I swallow hard. “Can you really get away right now?”
“Brendan’s parents can help with the girls.” She squeezes my hands, her blue eyes bright with hope. “When this baby comes, I’m going to be a shell of myself for a while. Before that happens, I really, really want to spend some time with you—like it used to be. And honestly, I’m three sleepless nights away from pulling a Where’d You Go, Bernadette, if not going full Gone Girl. I need this.”
My chest tightens as I imagine a heart trapped in a metal cage. I’ve always struggled to say no to her. Not when she was five and wanted the last bite of cheesecake, or when she was fifteen and wanted to borrow my favorite jeans (they never quite recovered from her curves), or when she was sixteen and, with tears in her eyes, said, “I just want to not be here.” So, I swept her off to Los Angeles.

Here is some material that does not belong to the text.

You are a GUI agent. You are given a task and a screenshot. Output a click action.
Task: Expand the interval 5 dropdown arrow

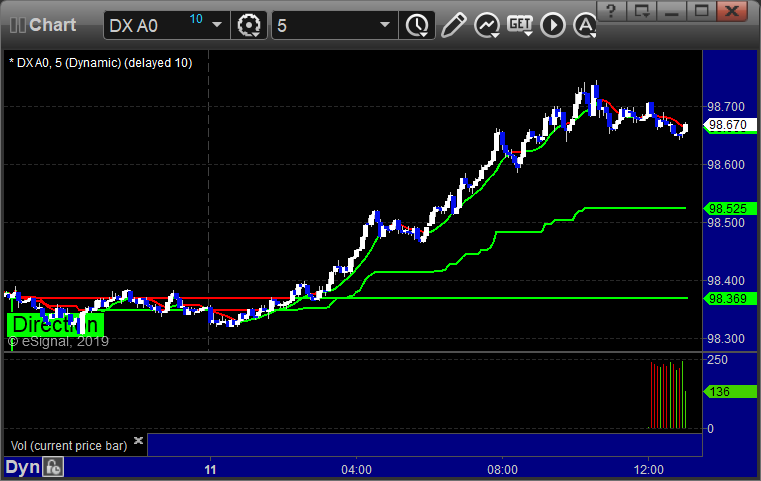tap(384, 25)
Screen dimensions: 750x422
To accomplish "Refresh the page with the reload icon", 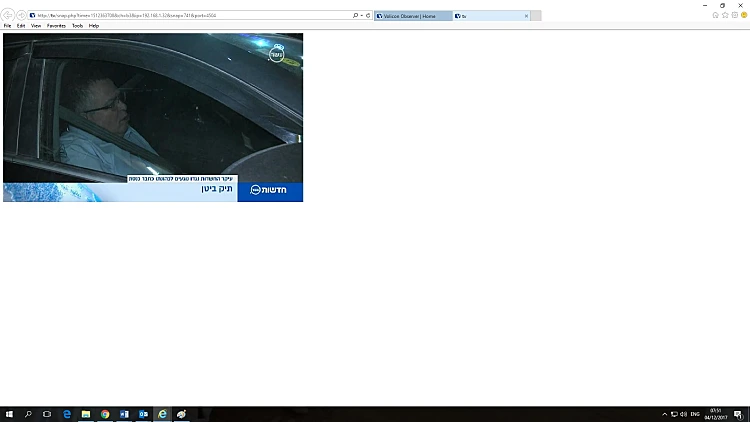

She never actually asked for those things, but she’s asking now, her palms pressed together, her lower lip jutting out. I feel panicked and breathless, even more rattled than I am at the thought of leaving the city. “Please,” she whispers.
Her fatigue has softened her presence, making her look almost translucent, as if my fingers might pass right through her if I tried to brush the hair from her brow. I didn’t realize it was possible to miss someone this intensely while they’re sitting right beside you, until now, where every part of me aches with it.
She’s here, I remind myself. And she’s okay. Whatever it is, I’ll fix it.
I push down every excuse and complaint bubbling inside me. “Let’s take a trip.”
Libby’s face breaks into a wide grin as she shuffles on the windowsill to pull something from her back pocket. “Good, because I already bought these, and I’m not sure they’re refundable.” She plops the printed plane tickets into my lap, and in an instant, it’s like none of this heaviness ever existed. For the first time in months, I have my carefree baby sister back. I’d give anything to keep us frozen in this moment, to hold onto her when she’s this radiant. My chest loosens, and breathing feels easy again.
“Aren’t you even going to see where we’re going?” Libby asks with a laugh.
I glance down at the ticket in my hand. “Asheville, North Carolina?”
She shakes her head. “That’s the closest airport to Sunshine Falls. This is going to be… a once-in-a-lifetime trip.”
I groan, and she throws her arms around me, laughing. “We’re going to have so much fun, Sissy! And you’re going to fall in love with a lumberjack.”
“If there’s one thing that really gets me going,” I reply, “it’s deforestation.”
“An ethical, sustainable, organic, gluten-free lumberjack,” she amends with a wink.